_Selected text_
════════

Quincy Sen. John Keenan pushes for ban on flavored tobacco

State Sen. John Keenan, D-Quincy, has proposed an amendment to the Senate budget that would ban the sale of flavored tobacco products, which are popular among teens who use Juul pods and other e-cigarette vaping products.

BOSTON — An epidemic of vaping and e-cigarette use among Massachusetts teens is frightening doctors and advocates, and state Sen. John Keenan, D-Quincy, said he is making it a priority to pass a bill forbidding the sale of flavored tobacco or tobacco products this session.

One in 5 high school students in Massachusetts already use e-cigarettes and the rise in teen tobacco use is largely attributed to the availability of flavors like mango, minty menthol and fruit medley, said Dr. Jonathan Winickoff, director of pediatric research at the Tobacco Research and Treatment Center at Massachusetts General Hospital.

Keenan and state Rep. Danielle Gregoire, D-Marlboro, are pushing legislation that would ban the sale of flavored tobacco products, which experts say entice teens to vape.

Keenan also plans to offer the proposal as an amendment to the Senate budget.

“With the e-cigarette tax already in the budget, we have a real opportunity to push back on companies like Juul and protect our kids from addiction, but we need to include flavors, cessation and education programs in that effort too,” Keenan said in a statement. “An increase in tax alone won’t disrupt the underlying issue of Big Tobacco attracting new customers, underage customers, with flavors. To really prevent another generation from being lost to Big Tobacco, we need to push back on the flavored products specifically designed to target kids.”

Keenan and Gregoire’s bill is the latest legislative push to take e-cigarettes out of the hands of teens. The Senate budget also seeks to expand tobacco excise taxes to e-cigarettes and vape products. The Legislature last year raised the minimum age to buy tobacco products and e-cigarettes to 21 statewide. Last month, Attorney General Maura Healey joined the growing field of elected officials who support taxing e-cigarettes and banning flavored products.

Massachusetts teens are nine times more likely than adults to use e-cigarettes, Winickoff said, despite the insistence from vaping-related companies that their products are meant to be used by of-age smokers seeking a less harmful alternative to traditional cigarettes. He said 25 percent of current high school seniors in Massachusetts have reported using e-cigarettes.

A pediatrician, Winickoff said it is “one of the saddest things as a pediatrician” for him to see a baby in his practice grow up to be a teen who is now asking for help with an addiction to vaped nicotine.

“We were down to single-digit use rates of combusted tobacco. Now, not a kid comes in who isn’t either addicted to Juul or has a friend who’s using it,” he said. “So we went from it’s not a problem, basically solved, to almost everyone is having a problem, and that happened in the last two years.”

════════

_Extracted records_
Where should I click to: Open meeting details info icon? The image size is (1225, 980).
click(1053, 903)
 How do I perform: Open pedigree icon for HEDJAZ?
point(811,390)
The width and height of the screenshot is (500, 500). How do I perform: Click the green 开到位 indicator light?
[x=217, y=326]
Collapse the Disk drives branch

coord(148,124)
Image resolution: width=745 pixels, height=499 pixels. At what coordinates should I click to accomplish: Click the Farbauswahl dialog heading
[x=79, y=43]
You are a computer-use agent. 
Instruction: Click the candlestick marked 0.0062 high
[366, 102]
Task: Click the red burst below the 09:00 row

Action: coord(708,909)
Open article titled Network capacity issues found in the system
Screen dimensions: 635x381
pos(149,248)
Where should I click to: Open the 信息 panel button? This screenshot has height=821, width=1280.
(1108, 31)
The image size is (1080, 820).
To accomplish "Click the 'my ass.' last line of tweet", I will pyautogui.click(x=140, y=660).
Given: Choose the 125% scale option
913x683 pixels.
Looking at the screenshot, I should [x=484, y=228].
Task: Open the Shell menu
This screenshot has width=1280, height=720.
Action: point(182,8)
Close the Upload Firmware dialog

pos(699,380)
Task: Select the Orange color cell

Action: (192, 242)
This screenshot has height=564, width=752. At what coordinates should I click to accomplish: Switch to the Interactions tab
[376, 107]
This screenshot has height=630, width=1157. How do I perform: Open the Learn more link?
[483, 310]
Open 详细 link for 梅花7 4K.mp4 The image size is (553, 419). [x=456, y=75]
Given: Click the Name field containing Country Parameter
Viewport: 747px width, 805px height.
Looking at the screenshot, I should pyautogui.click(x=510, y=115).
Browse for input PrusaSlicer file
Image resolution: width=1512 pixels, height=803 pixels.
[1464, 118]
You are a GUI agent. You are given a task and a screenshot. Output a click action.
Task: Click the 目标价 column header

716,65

════════

_Problems and tasks_
(a) In the article on flavored tobacco, to what age did the Legislature raise the minimum age for buying tobacco products and e-cigarettes last year?
(b) Reproduce the part of the article on flavored tobacco that begins at the words "Massachusetts teens are" and ends after the words "reported using e-cigarettes.".
The records were drawn from a different source than the article.

_Responses for each task_
(a) 21, statewide.

(b)
Massachusetts teens are nine times more likely than adults to use e-cigarettes, Winickoff said, despite the insistence from vaping-related companies that their products are meant to be used by of-age smokers seeking a less harmful alternative to traditional cigarettes. He said 25 percent of current high school seniors in Massachusetts have reported using e-cigarettes.